Exercise requirements
Go through the listing below and output exactly the line with "This screenshot has width=970, height=486.", the line with "Click the Black-winged Kite species link", and each line between; omit the rest.

Information given
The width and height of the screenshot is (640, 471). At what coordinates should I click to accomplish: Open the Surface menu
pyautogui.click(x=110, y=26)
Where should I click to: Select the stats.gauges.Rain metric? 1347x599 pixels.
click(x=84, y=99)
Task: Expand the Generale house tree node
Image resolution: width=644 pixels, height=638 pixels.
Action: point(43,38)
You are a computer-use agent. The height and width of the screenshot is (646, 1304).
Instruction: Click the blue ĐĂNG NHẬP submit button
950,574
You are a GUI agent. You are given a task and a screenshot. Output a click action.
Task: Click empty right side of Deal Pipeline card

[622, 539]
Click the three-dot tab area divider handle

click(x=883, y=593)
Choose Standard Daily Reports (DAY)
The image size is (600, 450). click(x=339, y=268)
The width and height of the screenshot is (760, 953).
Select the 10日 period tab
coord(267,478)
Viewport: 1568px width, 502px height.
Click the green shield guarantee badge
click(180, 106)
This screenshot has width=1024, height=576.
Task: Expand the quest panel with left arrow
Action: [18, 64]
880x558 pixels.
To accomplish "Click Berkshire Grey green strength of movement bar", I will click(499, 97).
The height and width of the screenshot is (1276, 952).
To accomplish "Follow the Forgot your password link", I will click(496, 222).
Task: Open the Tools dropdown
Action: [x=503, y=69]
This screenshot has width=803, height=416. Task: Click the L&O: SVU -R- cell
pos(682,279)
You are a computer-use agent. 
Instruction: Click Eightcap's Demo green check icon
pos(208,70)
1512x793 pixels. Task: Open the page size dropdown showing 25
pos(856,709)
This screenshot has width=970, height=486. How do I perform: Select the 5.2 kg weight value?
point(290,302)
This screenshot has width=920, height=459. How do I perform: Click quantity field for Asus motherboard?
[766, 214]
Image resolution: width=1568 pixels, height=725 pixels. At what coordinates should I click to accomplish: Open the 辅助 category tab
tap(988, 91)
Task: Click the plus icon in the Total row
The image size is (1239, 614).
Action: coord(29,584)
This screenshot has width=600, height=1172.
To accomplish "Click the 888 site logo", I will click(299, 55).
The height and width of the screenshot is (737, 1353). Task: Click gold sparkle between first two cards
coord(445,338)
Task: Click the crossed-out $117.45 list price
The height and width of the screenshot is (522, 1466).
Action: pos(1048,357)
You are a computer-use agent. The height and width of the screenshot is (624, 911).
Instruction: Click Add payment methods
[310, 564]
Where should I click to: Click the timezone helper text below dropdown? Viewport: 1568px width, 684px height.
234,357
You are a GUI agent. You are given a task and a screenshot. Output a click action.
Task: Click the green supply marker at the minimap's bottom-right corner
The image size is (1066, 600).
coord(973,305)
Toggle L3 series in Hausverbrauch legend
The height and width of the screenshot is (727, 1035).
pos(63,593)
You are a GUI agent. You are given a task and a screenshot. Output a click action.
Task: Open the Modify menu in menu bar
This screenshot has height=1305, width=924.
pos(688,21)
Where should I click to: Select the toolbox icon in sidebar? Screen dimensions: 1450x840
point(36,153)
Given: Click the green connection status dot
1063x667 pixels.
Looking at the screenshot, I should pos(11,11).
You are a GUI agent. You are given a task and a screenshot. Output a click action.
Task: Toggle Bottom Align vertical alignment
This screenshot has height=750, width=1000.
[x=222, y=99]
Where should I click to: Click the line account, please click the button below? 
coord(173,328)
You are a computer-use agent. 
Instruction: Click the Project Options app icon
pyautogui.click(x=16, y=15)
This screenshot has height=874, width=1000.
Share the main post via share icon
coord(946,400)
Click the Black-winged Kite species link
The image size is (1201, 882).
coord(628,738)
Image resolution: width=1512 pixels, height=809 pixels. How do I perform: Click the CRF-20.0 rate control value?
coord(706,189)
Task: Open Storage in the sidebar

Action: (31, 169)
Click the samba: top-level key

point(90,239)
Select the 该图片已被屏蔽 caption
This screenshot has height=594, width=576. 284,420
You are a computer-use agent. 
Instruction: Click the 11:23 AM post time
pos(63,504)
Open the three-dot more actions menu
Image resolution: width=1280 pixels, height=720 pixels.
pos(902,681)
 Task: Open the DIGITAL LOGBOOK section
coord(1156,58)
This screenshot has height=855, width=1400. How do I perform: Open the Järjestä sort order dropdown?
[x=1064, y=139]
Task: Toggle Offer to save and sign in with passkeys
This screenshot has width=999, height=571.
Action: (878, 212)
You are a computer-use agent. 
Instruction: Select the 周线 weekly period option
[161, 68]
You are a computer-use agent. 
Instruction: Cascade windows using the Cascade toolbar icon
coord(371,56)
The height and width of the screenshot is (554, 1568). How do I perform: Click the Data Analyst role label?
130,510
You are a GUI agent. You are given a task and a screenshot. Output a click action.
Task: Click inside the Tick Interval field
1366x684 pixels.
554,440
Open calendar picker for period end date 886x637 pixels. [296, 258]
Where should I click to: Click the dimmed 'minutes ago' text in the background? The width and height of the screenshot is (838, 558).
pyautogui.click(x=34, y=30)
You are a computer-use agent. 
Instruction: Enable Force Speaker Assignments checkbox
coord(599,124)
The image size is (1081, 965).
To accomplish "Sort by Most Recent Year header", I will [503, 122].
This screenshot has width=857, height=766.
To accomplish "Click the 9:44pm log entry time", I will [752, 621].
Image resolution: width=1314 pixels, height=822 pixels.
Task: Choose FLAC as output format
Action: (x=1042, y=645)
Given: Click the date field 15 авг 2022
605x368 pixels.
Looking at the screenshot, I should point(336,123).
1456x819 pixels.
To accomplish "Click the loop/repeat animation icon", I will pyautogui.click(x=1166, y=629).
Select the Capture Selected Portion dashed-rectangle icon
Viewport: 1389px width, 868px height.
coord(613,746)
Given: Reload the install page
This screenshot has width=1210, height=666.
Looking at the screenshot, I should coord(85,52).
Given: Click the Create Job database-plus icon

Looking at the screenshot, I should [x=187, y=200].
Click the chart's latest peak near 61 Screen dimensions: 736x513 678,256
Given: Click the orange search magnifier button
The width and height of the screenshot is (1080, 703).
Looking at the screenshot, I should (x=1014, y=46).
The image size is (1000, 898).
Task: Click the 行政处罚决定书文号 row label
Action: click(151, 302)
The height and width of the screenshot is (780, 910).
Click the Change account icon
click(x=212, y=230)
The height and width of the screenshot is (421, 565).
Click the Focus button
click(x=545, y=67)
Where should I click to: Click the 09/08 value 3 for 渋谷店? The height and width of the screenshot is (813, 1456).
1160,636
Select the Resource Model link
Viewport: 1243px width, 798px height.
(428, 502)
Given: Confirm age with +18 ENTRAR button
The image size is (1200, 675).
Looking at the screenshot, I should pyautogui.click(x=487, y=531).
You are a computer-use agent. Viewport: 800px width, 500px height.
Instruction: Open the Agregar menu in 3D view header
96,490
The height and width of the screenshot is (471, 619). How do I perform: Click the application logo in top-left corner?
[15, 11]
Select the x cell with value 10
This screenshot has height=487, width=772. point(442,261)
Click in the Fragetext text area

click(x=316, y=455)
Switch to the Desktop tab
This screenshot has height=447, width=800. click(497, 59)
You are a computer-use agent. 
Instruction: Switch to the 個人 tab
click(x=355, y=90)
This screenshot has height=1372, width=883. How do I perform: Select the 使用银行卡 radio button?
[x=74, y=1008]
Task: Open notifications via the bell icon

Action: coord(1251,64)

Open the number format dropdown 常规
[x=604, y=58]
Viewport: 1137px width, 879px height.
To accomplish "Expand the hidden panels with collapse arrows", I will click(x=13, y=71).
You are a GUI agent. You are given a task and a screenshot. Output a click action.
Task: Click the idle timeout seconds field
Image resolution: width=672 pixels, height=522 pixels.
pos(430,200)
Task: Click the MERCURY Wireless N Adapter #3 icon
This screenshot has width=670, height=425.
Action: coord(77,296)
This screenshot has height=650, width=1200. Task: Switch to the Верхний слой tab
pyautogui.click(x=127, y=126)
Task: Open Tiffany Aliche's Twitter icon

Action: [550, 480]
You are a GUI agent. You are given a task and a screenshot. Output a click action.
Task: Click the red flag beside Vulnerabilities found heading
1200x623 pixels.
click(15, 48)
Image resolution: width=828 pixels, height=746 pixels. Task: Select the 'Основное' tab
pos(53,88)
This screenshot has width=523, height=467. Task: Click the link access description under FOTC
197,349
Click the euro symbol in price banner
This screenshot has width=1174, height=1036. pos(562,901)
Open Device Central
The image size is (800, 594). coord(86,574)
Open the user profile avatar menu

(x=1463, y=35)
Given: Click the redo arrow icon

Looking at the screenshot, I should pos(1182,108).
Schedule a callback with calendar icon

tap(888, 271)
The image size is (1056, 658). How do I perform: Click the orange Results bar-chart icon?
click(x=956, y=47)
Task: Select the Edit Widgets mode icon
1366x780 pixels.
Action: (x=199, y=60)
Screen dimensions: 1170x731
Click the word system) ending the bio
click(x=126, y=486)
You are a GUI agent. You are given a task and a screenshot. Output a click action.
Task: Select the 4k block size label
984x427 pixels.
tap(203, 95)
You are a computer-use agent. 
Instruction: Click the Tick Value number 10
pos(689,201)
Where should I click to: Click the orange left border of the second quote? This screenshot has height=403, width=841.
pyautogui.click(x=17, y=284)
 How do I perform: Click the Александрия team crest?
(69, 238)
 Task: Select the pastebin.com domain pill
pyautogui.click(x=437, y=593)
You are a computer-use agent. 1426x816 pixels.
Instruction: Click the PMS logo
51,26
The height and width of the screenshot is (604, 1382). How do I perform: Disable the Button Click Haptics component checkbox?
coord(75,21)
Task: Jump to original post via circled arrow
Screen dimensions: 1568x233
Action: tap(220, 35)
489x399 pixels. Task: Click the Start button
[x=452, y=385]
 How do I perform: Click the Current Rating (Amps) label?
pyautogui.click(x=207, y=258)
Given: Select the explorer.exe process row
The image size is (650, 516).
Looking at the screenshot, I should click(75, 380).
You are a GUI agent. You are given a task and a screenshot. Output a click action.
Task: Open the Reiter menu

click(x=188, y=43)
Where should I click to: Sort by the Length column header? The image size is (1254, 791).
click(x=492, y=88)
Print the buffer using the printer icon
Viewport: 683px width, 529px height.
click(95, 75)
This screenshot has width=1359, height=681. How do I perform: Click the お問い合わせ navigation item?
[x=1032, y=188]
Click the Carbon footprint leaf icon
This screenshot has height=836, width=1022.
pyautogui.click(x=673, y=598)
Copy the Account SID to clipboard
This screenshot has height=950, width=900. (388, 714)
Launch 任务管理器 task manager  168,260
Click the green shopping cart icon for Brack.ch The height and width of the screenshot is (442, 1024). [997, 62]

Answer below
This screenshot has width=970, height=486. How do I perform: Select the 5.2 kg weight value?
point(290,302)
This screenshot has width=920, height=459. How do I perform: Click quantity field for Asus motherboard?
[766, 214]
Image resolution: width=1568 pixels, height=725 pixels. At what coordinates should I click to accomplish: Open the 辅助 category tab
tap(988, 91)
Task: Click the plus icon in the Total row
The image size is (1239, 614).
Action: coord(29,584)
This screenshot has width=600, height=1172.
To accomplish "Click the 888 site logo", I will click(299, 55).
The height and width of the screenshot is (737, 1353). Task: Click gold sparkle between first two cards
coord(445,338)
Task: Click the crossed-out $117.45 list price
The height and width of the screenshot is (522, 1466).
Action: pos(1048,357)
You are a computer-use agent. The height and width of the screenshot is (624, 911).
Instruction: Click Add payment methods
[310, 564]
Where should I click to: Click the timezone helper text below dropdown? Viewport: 1568px width, 684px height.
234,357
You are a GUI agent. You are given a task and a screenshot. Output a click action.
Task: Click the green supply marker at the minimap's bottom-right corner
The image size is (1066, 600).
coord(973,305)
Toggle L3 series in Hausverbrauch legend
The height and width of the screenshot is (727, 1035).
pos(63,593)
You are a GUI agent. You are given a task and a screenshot. Output a click action.
Task: Open the Modify menu in menu bar
This screenshot has height=1305, width=924.
pos(688,21)
Where should I click to: Select the toolbox icon in sidebar? Screen dimensions: 1450x840
point(36,153)
Given: Click the green connection status dot
1063x667 pixels.
Looking at the screenshot, I should pos(11,11).
You are a GUI agent. You are given a task and a screenshot. Output a click action.
Task: Toggle Bottom Align vertical alignment
This screenshot has height=750, width=1000.
[x=222, y=99]
Where should I click to: Click the line account, please click the button below? 
coord(173,328)
You are a computer-use agent. 
Instruction: Click the Project Options app icon
pyautogui.click(x=16, y=15)
This screenshot has height=874, width=1000.
Share the main post via share icon
coord(946,400)
Click the Black-winged Kite species link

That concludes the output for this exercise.